Knowledge Baseintermediate

Manage protected terms

Protect terms that should never be translated, or specify how a term translates in a particular language. Useful for brand names, product names, and locale-specific terminology.

May 12, 20263 min read

Manage protected terms

When auto-translation runs, some terms shouldn’t be translated at all (your brand name, product names, code identifiers) and others should be translated in a specific way that the AI translator won’t always pick up. Protected terms is where you tell the system both.

When to use protected terms

  • Brand and product names — “Atender”, “Sidekick”, “Email Studio”. Customers in any language should see the same name.
  • Code identifiers — function names, API endpoints, configuration keys. Translating apiRequest() to apiAnfrage() is wrong.
  • Local-language conventions — when “My account” should be “Mitt konto” in Norwegian (not the AI’s default of “Min konto”).
  • Industry-specific terms — terms your AI translator might guess wrong because they’re niche or regulated.

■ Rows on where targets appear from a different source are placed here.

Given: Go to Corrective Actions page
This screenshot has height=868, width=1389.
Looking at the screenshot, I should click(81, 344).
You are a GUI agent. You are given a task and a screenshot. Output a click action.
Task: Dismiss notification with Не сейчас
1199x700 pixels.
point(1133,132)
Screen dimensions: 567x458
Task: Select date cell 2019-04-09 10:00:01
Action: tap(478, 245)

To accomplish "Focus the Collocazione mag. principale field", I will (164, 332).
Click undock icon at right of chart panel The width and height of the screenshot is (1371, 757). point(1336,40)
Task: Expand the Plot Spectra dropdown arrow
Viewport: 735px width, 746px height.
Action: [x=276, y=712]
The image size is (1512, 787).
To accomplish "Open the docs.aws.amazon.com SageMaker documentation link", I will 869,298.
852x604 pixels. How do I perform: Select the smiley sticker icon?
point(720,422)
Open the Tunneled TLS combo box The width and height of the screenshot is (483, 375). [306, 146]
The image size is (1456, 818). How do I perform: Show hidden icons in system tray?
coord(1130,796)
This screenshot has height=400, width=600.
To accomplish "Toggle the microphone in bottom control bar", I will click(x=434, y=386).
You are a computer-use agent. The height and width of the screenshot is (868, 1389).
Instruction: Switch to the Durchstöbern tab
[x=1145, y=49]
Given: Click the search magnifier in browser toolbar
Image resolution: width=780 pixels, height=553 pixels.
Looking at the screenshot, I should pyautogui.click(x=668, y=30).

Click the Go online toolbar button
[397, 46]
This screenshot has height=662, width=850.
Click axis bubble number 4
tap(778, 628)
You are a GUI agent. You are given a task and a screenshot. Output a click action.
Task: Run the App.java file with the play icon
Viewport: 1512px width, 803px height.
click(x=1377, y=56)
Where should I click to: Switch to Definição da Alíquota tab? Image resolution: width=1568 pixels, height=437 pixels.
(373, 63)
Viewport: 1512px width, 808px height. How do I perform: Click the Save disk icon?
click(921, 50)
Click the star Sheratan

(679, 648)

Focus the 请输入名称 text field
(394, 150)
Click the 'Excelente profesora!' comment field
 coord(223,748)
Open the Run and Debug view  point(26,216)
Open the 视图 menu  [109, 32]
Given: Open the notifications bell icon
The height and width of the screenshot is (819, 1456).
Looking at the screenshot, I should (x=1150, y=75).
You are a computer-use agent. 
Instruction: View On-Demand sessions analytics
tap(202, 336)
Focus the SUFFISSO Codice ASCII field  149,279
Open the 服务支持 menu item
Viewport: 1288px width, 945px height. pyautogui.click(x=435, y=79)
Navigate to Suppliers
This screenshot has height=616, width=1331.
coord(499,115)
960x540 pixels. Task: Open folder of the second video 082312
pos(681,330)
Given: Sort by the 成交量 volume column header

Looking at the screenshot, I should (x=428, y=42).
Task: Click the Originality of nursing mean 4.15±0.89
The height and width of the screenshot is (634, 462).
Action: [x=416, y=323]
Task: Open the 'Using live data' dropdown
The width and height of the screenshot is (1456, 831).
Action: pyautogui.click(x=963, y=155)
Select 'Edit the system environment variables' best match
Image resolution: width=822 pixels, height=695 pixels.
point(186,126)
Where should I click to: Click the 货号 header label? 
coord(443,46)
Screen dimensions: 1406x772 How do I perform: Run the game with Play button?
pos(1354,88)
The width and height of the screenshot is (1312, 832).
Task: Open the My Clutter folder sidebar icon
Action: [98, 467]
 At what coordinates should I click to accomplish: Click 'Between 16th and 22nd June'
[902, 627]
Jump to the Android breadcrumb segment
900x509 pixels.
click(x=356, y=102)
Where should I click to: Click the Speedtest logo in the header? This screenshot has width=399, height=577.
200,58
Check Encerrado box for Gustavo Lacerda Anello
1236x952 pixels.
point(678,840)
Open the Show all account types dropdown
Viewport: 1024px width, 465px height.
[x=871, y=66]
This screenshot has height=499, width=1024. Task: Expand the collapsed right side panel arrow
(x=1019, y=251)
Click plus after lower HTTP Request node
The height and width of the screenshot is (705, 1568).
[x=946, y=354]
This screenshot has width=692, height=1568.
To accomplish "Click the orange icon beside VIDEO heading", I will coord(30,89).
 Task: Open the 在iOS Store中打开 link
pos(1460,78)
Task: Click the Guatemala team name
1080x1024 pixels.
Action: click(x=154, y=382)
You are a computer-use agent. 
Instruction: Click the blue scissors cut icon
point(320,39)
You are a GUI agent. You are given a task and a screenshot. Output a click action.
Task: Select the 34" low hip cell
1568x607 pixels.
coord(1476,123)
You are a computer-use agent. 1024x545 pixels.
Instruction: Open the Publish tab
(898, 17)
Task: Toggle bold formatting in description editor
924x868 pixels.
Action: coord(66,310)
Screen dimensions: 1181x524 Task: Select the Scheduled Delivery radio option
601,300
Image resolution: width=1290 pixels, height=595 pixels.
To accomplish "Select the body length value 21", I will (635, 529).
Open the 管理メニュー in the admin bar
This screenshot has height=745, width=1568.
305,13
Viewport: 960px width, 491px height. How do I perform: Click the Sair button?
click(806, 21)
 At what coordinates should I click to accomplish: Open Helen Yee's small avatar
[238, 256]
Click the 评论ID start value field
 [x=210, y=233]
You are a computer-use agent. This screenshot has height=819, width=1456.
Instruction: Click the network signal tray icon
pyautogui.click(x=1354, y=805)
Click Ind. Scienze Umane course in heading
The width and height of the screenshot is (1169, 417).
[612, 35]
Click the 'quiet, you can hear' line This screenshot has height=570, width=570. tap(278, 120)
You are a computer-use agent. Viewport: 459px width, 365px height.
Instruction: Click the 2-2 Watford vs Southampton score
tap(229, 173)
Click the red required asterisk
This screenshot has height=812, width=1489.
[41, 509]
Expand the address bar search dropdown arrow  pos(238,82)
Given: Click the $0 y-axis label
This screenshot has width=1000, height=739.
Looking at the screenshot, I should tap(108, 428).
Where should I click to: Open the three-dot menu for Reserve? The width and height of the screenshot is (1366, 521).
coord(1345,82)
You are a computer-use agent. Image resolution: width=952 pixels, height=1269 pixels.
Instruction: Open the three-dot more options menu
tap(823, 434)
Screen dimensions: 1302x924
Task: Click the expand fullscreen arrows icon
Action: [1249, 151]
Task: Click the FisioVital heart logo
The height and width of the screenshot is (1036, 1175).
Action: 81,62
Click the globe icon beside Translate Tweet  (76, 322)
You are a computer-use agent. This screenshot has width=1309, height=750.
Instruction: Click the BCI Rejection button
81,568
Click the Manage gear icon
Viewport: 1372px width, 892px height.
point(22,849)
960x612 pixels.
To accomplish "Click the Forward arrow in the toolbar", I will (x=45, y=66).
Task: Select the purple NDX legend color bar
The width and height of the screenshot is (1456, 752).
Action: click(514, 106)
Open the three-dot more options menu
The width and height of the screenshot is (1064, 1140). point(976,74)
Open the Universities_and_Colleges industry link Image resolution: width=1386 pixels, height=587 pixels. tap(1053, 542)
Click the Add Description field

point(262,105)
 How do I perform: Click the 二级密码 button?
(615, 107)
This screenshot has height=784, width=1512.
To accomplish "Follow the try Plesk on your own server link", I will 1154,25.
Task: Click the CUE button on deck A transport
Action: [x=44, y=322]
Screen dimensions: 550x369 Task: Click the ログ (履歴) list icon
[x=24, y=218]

Add a never-translate term

  1. Go to Settings → Knowledge → Protected Terms.
  2. Click Add term.
  3. Fill in:
    Term — the exact text to protect (e.g. Atender, Sidekick).
    Case-sensitive — toggle if atender and Atender should be treated differently. Most brand-name protections want this on.
    Language overrides — leave empty for “never translate”.
  4. Save.

Now every translation job skips this term — the original text appears in every language unchanged.

Add a per-language override

Use this when a term should be translated, but to a specific phrase rather than whatever the AI picks.

  1. Click Add term (or edit an existing term).
  2. Set the Term in your default language (“My account”).
  3. In Language overrides, add an entry per language:
    noMitt konto
    svMitt konto
    daMin konto
  4. Save.

Translations in those languages now use your override. Languages without an override translate normally.

Edit or remove a term

Click the term in the list. Edit the form, save. Or click Delete to remove the protection — the term will start translating normally on the next translation job.

When changes apply

Protected term changes apply to future translation jobs. Articles already translated keep their existing translations until they’re re-translated. To force the change across the whole KB, edit the article — that re-queues the translation job for every active language.

For a bulk re-translation, contact support; there isn’t a “rebuild all translations” button in the UI.

What protected terms don’t do

  • They don’t change the default language. Protected terms only affect non-default languages. Your articles in the default language still say what they say.
  • They don’t apply to article slugs. Slugs are URL identifiers — they don’t translate at all.
  • They don’t apply retroactively to manual edits. If you’ve edited a translation directly, that edit stays as-is even if a protected term would have changed it.

Common patterns

  • Lock down your brand and product names first. Add them all on day one, before customers see translated content.
  • Add overrides as you spot mistranslations. When a customer or teammate flags an awkward translation, fix the protected term rather than the article — the fix propagates everywhere.
  • Keep the list short and intentional. Hundreds of overrides slow translation jobs and make the term list hard to maintain. Prefer fixing translation prompts over piling up overrides.